Last Saturday, after Frisbee, a few of the gang hopped into my car to head to Jamba Juice, a nearly weekly tradition. While the 1996 Saturn SL1 sedan I drive had been working fine on the way to frisbee, when leaving I quickly noticed that it was not shifting into second gear, a gear I use very frequently. It felt like something the shifter connected to had come loose — somewhat like the connection between a sink drain plug and the knob used to set it, had fallen off. The problem quickly grew worse — after Jamba Juice, the car would no longer shift into any of the gears that involved pulling the shifter down — namely second, fourth, and reverse. Needless to say, getting out of the UVilliage parking lot was difficult — thankfully, Ananth and Boby were both there to push. Nevertheless, I managed to persevere for the first half of the next week — I park on an upward incline and can therefore back out without reverse. At work and around town, I parked in a way that allowed me to exit by pulling forward. Nevertheless, things were still worsening. On Wednesday, I was beginning to have trouble shifting out of gears. Wednesday after work, I found that I could no longer shift out of first gear at all. So, it was definitely time to visit the shop. The drive to Saturn of Bellevue was a bit painful — I couldn’t shift out of first so the trip involved a lot of slow, high-rpm travel. On flat areas of the road, I would bring the engine up to about 5,000 rpm, which would bring the car up to about 35 miles per hour, then I would coast down to about 15 and repeat. Up hills, I just let the engine run at about 3,000 rpm and took the hit in speed. I finally made it — and even managed to park the car backwards into a stall by using gravity and a little bit of fancy footwork. My Dad picked me up and I ate dinner with the parents before heading into Seattle to pack for the trip to Toronto that I am currently on. On my way out of Cleveland to Toronto, I talked to my Dad and recieved the happy news that the repair cost only $65 — $60 for labor and $5 for the piece that had broken.

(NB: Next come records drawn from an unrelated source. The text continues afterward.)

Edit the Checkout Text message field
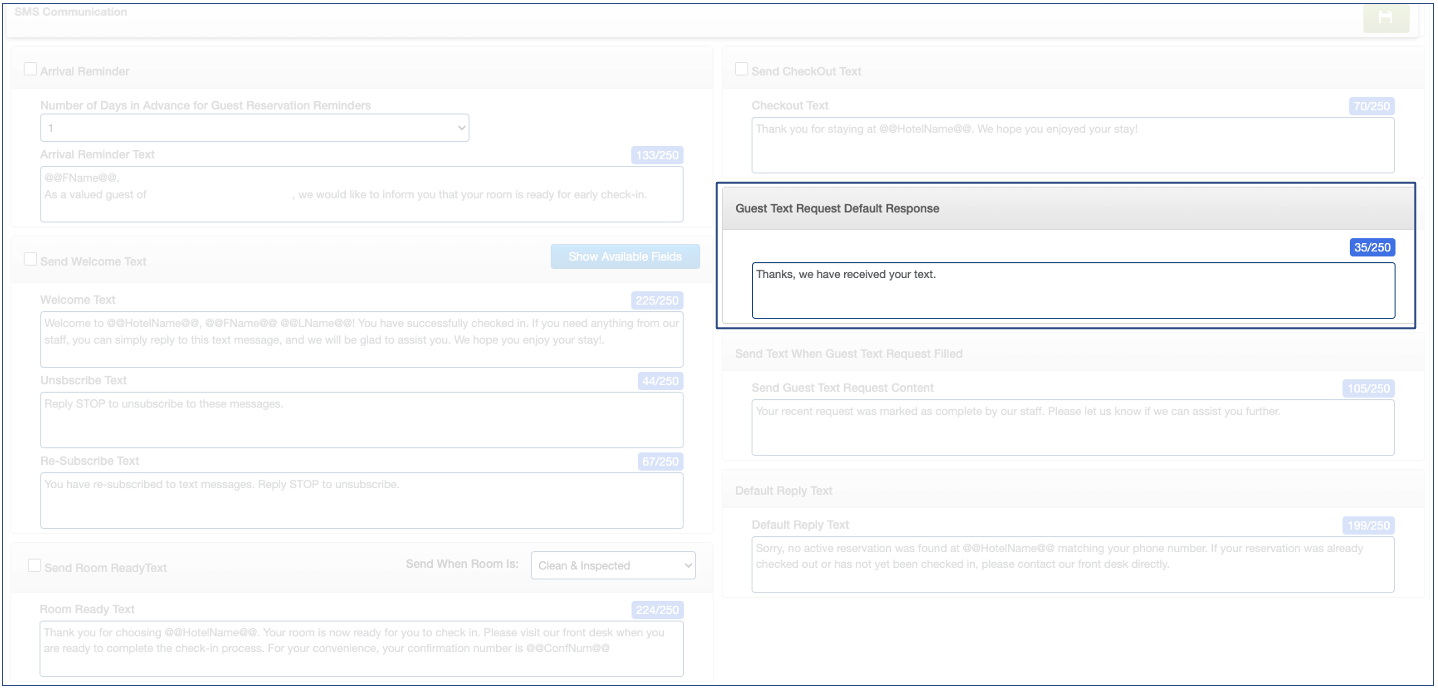 coord(1072,145)
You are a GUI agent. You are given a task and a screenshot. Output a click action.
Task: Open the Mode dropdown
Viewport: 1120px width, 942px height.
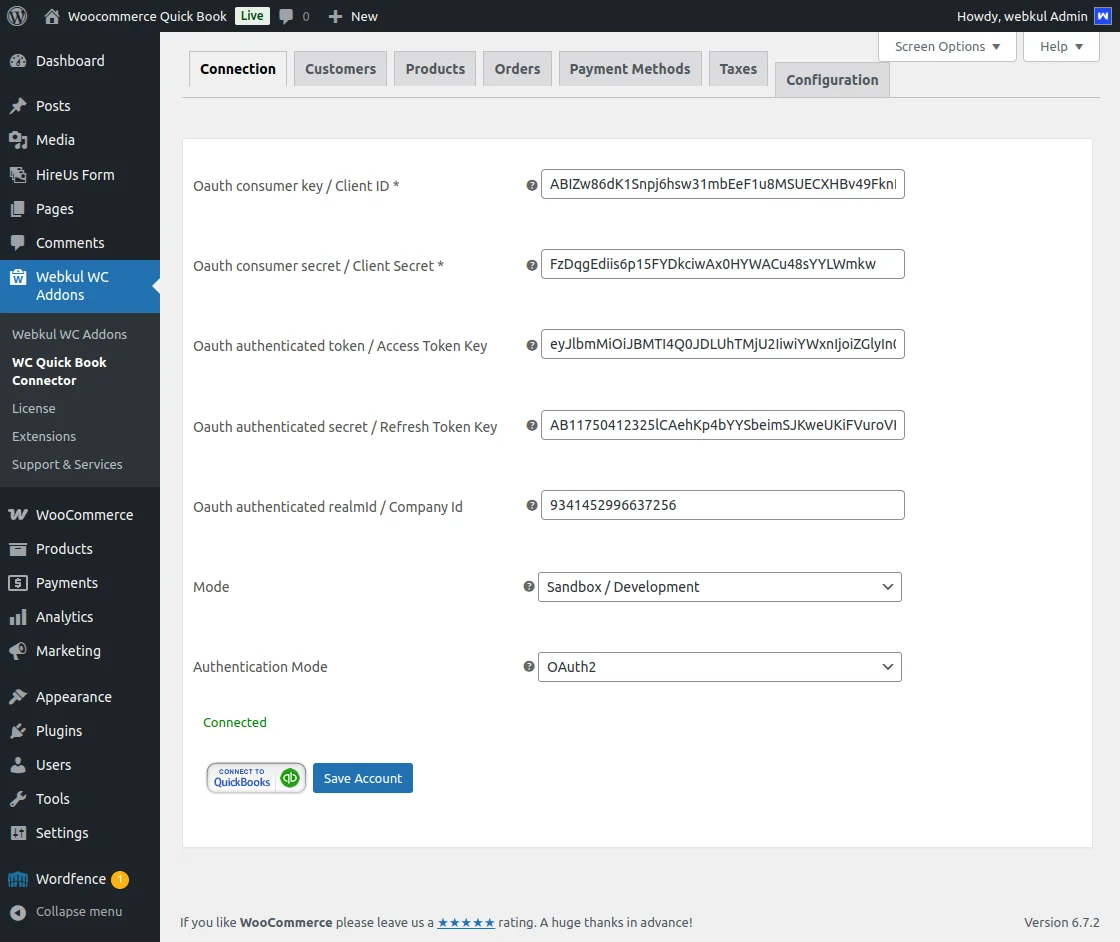(x=719, y=587)
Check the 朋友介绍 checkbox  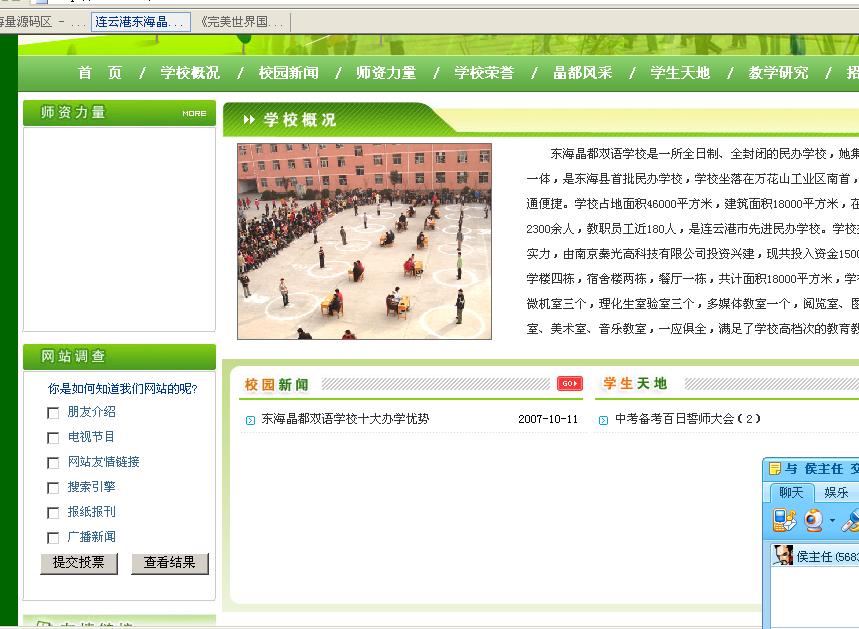pos(53,413)
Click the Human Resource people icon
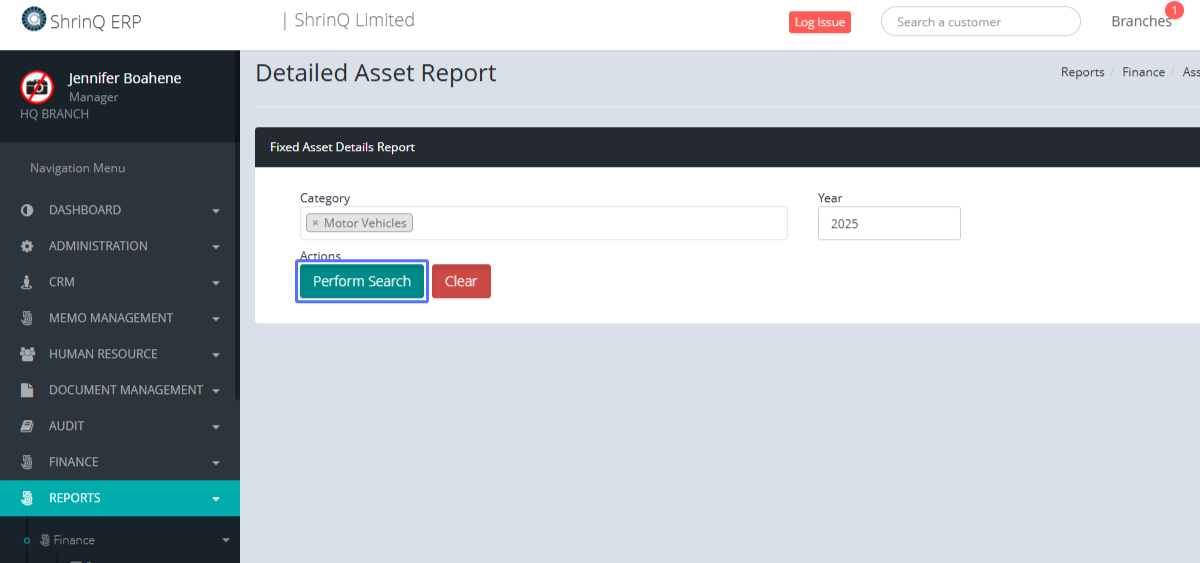 point(27,354)
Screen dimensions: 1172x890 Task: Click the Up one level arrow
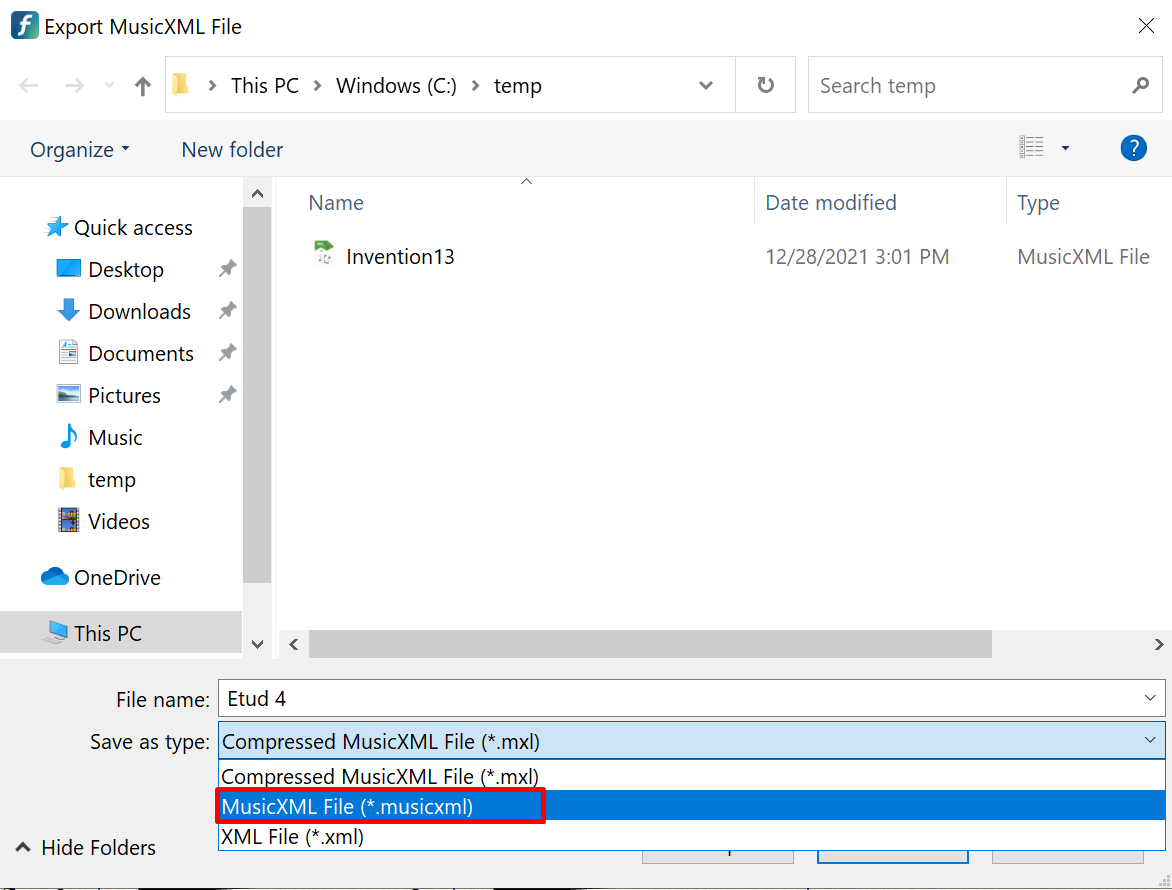coord(143,86)

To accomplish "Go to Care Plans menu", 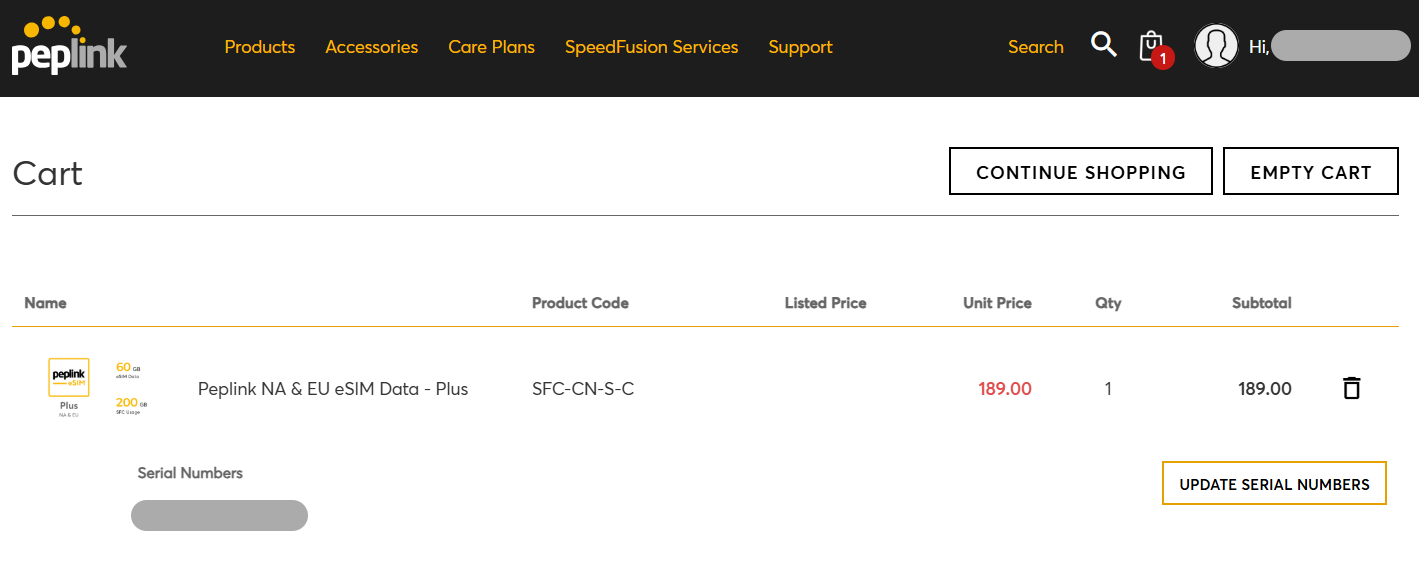I will (x=491, y=47).
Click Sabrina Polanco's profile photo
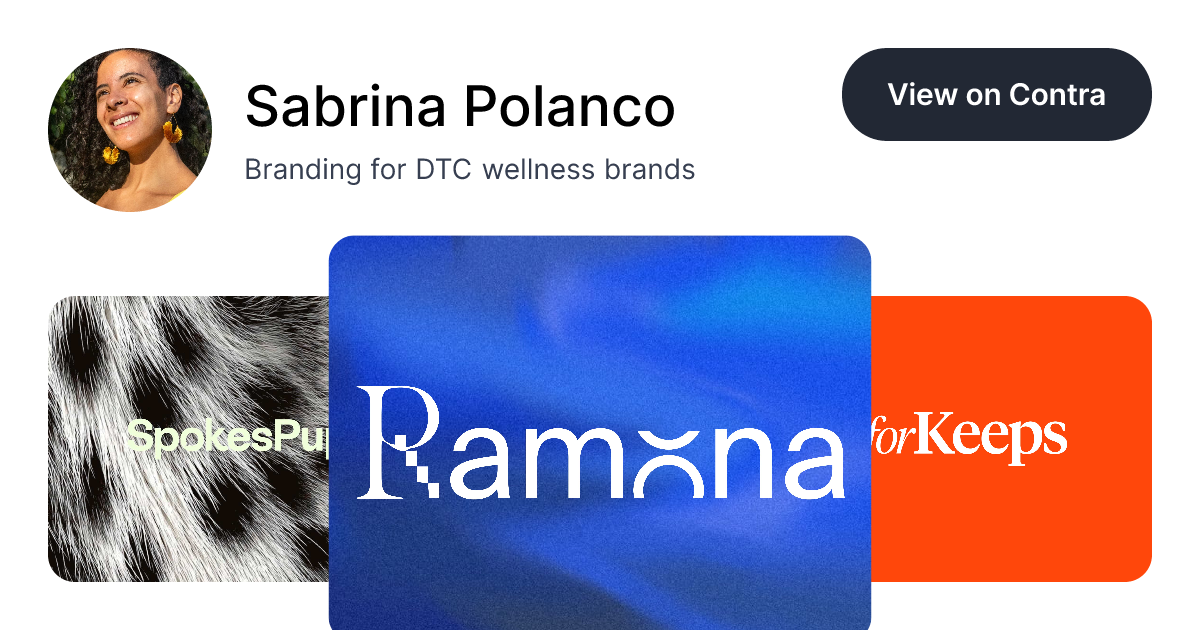The width and height of the screenshot is (1200, 630). tap(130, 130)
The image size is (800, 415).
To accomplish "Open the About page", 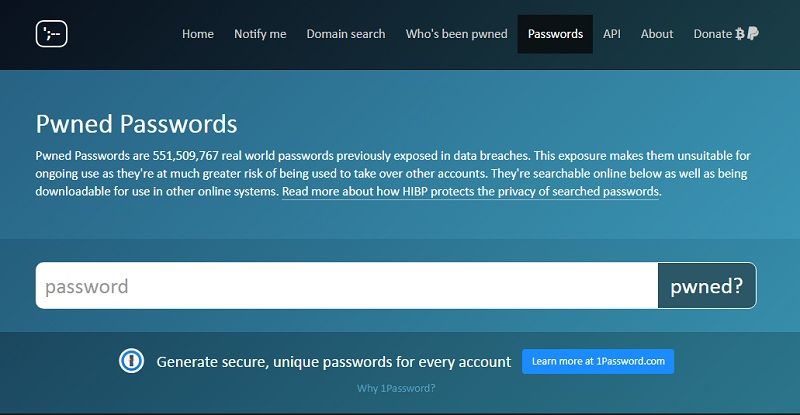I will click(657, 34).
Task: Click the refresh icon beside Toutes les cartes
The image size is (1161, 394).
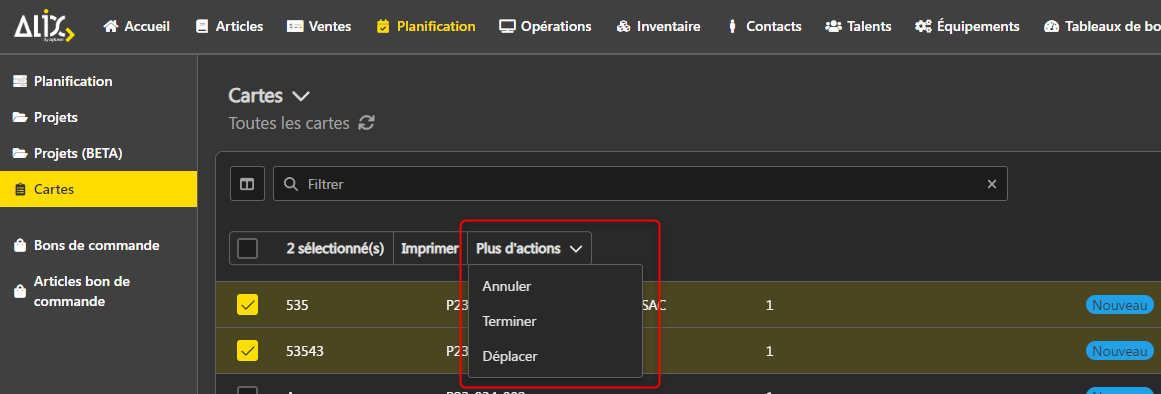Action: 366,123
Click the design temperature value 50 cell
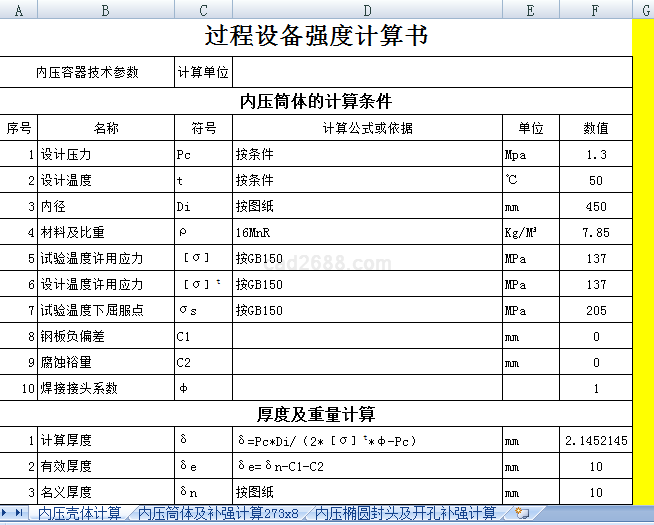654x525 pixels. (596, 181)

Meanwhile, to coincide with my trip, I took my mountain bike, a Giant DS2 ETX into Recycled Cycles for some more planned maintenance. The estimate came to a cool $265 for a new cassette (rear gears), a new middle gear on the front (the old one was bent), a new chain (the old one was stretched and worn), a new rear wheel and tire (both practically falling apart), and a new cable and cover for the rear derailleur (the old one had become frayed and kinked). The repairs will actually total more than I paid for the bike originally, just about a year ago. With the use its seen since then, I think this maintenance is well worth the price.